Families without male offspring were considered cursed and doomed. In order to save from the curses, those families declared one of the female children a "virgin", i.e. man, hiding the truth as a family secret. The film follows the story of one such family. The film begins with the birth of another girl in a family that, as they say, was not lucky enough to have male children. The girl's father Timothy, who carries a gun almost the entire time in the film, takes his daughter to the field to kill her, but takes pity and decides to raise her as a boy. So Timothy, the head of his family, decided that his youngest daughter should become a virgin named Stevan. A girl grows up like a boy, accustomed from the first steps to nullify everything feminine in her. But when she enters her first girlhood, she falls in love with a young man...

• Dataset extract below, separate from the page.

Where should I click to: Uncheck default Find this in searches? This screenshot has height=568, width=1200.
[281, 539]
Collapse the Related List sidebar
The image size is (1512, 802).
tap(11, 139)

You can see that "Stevan" shows his will to be something else when he avoids his fiancee, when he is attracted to Mijat, and when he wants to play with his sister's doll. The doll is the antithesis of the gun: although Stevan's mother keeps pushing the gun into Stevan's hands, she steals her sister's doll, hides it, and even lies that she didn't take it. In one scene Mijat suggests "Stevan" to pee together and measure whose penis is bigger. After "Stevan" refuses, his sister mocks him: "Piss if you're a man." After that, a scene is shown where "Stevan" runs out of the yard and urinates in a crouching position.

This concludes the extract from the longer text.